Caffeine increases the level of circulating fatty acids. This has been shown to increase the oxidation of these fuels, hence enhancing fat oxidation. Caffeine has been used for years by runners and endurance people to enhance fatty acid metabolism. It’s particularly effective in those who are not habitual users.
Caffeine is not an appetite suppressant. It does affect metabolism, though it is a good question whether its use truly makes any difference during a diet. The questionable rationale for its original inclusion in diet pills was to make a poor man’s amphetamine-like preparation from the non-stimulant sympathomimetic phenylpropanolamine and the stimulant caffeine. (That you end up with something very non-amphetamine like is neither here nor there.)
The combination drugs were called “Dexatrim” or Dexa-whosis (as in Dexedrine) for a reason, namely, to assert its similarity in the minds of prospective buyers. However, caffeine has not been in OTC diet pills for many years per order of the FDA, which stated that there was no evidence of efficacy for such a combination.
From Goodman and Gilman’s The Pharmacological Basis of Therapeutics:
Caffeine in combination with an analgesic, such as aspirin, is widely used in the treatment of ordinary types of headache. There are few data to substantiate its efficacy for this purpose. Caffeine is also used in combination with an ergot alkaloid in the treatment of migrane (Chapter 39).

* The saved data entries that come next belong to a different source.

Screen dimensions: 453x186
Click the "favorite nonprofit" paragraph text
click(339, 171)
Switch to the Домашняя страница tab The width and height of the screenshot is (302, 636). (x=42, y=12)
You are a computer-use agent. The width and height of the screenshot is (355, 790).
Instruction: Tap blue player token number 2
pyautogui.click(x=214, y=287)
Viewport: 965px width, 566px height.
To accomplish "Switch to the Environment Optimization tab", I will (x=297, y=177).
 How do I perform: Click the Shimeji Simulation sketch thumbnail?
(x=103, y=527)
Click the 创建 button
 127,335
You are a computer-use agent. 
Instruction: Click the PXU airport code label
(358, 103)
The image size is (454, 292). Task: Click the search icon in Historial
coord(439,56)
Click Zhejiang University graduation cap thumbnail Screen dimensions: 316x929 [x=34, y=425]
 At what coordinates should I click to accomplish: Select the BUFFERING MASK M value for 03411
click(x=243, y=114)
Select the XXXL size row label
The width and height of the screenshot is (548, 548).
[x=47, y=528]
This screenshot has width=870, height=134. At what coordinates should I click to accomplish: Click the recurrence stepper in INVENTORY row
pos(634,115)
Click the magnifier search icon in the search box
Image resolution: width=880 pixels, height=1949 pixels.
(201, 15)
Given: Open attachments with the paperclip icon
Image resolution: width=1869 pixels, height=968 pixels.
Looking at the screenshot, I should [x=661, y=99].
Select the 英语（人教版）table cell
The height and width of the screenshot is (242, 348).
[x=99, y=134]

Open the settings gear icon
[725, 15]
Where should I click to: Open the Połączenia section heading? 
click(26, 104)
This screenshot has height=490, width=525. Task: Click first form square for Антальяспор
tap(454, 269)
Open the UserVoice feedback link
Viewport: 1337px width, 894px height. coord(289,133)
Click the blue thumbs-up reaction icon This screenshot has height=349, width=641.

Ergotamine is usually administered orally (in combination with caffeine) or sublingually […] If a patient cannot tolerate ergotamine orally, rectal administration of a mixture of caffeine and ergotamine tartarate may be attempted.
The bioavailability [of ergotamine] after sublingual administration is also poor and is often inadequate for therapeutic purposes […] the concurrent administration of caffeine (50-100 mg per mg of ergotamine) improves both the rate and extent of absorption […] However, there is little correspondence between the concentration of ergotamine in plasma and the intensity or duration of therapeutic or toxic effects.
Caffeine enhances the action of the ergot alkaloids in the treatment of migrane, a discovery that must be credited to the sufferers from the disease who observed that strong coffee gave symptomatic relief, especially when combined with the ergot alkaloids. As mentioned, caffeine increases the oral and rectal absorption of ergotamine, and it is widely believed that this accounts for its enhancement of therapeutic effects.
Nowadays most of researchers believe that the stimulatory actions are attributable to the antagonism of the adenosine. Agonists at the adenosine receptors produce sedation while antagonists at these sites, like caffeine and theophylline induce stimulation, and what is even more important, the latter substance also reverse agonists-induced symptoms of sedation, thus indicating that this effects go through these receptors.
Another possibility, however, is that methylxanthines enhance release of excitatory aminoacids, like glutamate and aspartate, which are the main stimulatory neurotransmitters in the brain.
As to the side effects: methylxanthines inhibit protective activity of common antiepileptic drugs in exptl. animals in doses comparable to those used in humans when correction to the surface area is made. It should be underlined, that although tolerance develop to the stimulatory effects of theo or caffeine when administered on a chronic base, we found no tolerance to the above effects . This hazardous influence was even enhanced over time. Therefore, it should be emphasized that individuals suffering from epilepsy should avoid, or at least reduce consumption of coffee and other caffeine-containing beverages.
Nicotine does affect the metabolism of caffeine, and some have suggested it as a way to reduce caffeine levels in your body. The usefulness of this is dubious at best – if your blood pressure is high and you’re experiencing anxiety, adding a stimulant usually isn’t the best idea.